Nel panorama gastronomico contemporaneo, dove il confine tra critica e promozione appare sempre più sfumato, Alberto Chicote si erge come voce fuori dal coro, rivendicando con fermezza la distinzione tra il piacere soggettivo e la valutazione tecnica.
L’etica del gusto secondo Alberto Chicote: tra rigore professionale e l'effimero dei social
Lo chef madrileno, anima del raffinato progetto Omeraki insieme alla compagna Inmaculada Núñez, ha recentemente condiviso una riflessione profonda sulla deriva della comunicazione culinaria digitale. Secondo Chicote, il proliferare dei "food influencer" ha generato un cortocircuito nel settore. Il punto cardine della sua critica risiede nell'onestà intellettuale: «A loro piace tutto perché sono pagati per dirlo», ha dichiarato senza mezzi termini in una recente intervista a 20 Minutos. Per lo chef, esiste una differenza ontologica tra il condividere un’esperienza personale — un diritto che appartiene a ogni avventore — e l'atto di valutare professionalmente un piatto. Quest’ultimo richiede un bagaglio che non si può improvvisare: formazione accademica, palato educato e, soprattutto, un giudizio indipendente, non condizionato da transazioni economiche. «Esprimere un'opinione è lecito per chiunque, ma per dare un voto serve conoscenza. Il proprio giudizio non può essere in vendita», ribadisce con la severità che lo ha reso un'icona televisiva.
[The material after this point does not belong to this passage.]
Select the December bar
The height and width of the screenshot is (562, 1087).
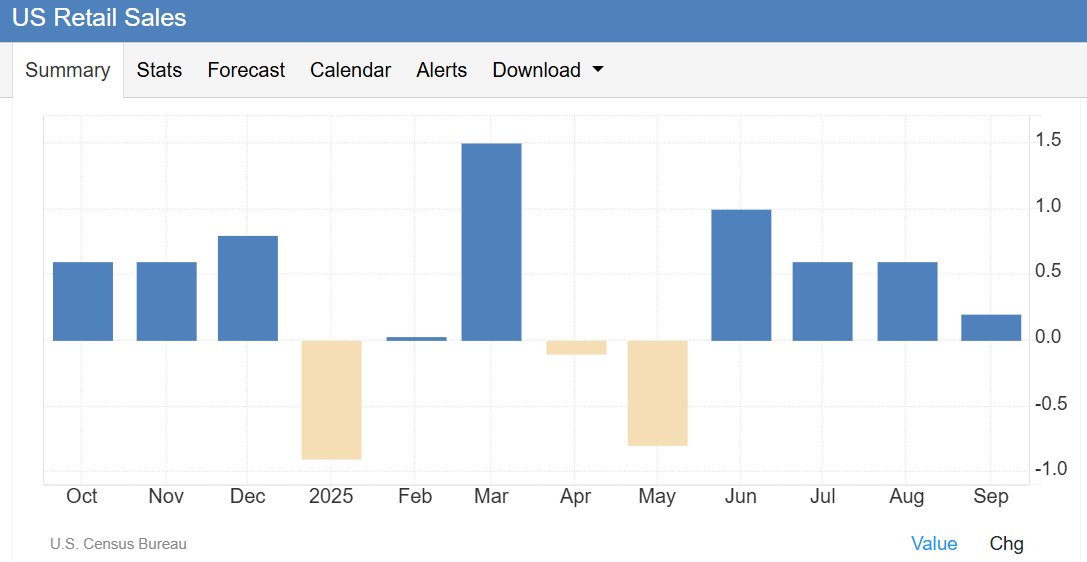pos(247,288)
Il bon ton in sala: il rispetto per lo spazio sacro
Anche l’abitudine sempre più diffusa di trasformare i tavoli dei ristoranti in set cinematografici viene messa in discussione. Presso Omeraki, la filosofia è chiara: l'ospite è il benvenuto per cenare e condividere il proprio pensiero, ma la privacy e l’atmosfera del locale rimangono prioritarie. Chicote sottolinea come un ristorante sia, a conti fatti, uno spazio privato: l’installazione di telecamere e attrezzature video non dovrebbe mai essere un atto arbitrario, ma il risultato di una richiesta formale e di un permesso accordato dalla proprietà, nel rispetto del lavoro della brigata e della tranquillità degli altri ospiti.

Il ritorno alle radici: "Battaglia dei Ristoranti"
Parallelamente a queste riflessioni sull'industria moderna, lo chef si prepara a tornare sul piccolo schermo con una nuova stagione di Battaglia dei Ristoranti su Antena 3. Il format lo vedrà attraversare la Spagna in un pellegrinaggio del gusto alla ricerca delle eccellenze territoriali. In ogni tappa, quattro ristoratori si sfideranno celebrando i piatti simbolo delle proprie tradizioni locali, contendendosi un premio di 10.000 euro. È un ritorno all'essenza della cucina: quella fatta di storia, radici e identità, ben lontana dai filtri e dalle luci della ribalta social. La dedizione di Chicote verso il mondo culinario non è solo professionale, ma personale. Lo chef, che negli ultimi anni ha intrapreso un percorso di salute trasformando radicalmente la propria fisicità (passando da 120 a 72 chili), incarna oggi un modello di rigore e disciplina. Dalle cucine di Kitchen Nightmares alla gestione del suo primo "Sole Repsol", la sua carriera testimonia un amore viscerale per l'arte gastronomica, intesa come disciplina che richiede rispetto, studio e, sopra ogni cosa, verità.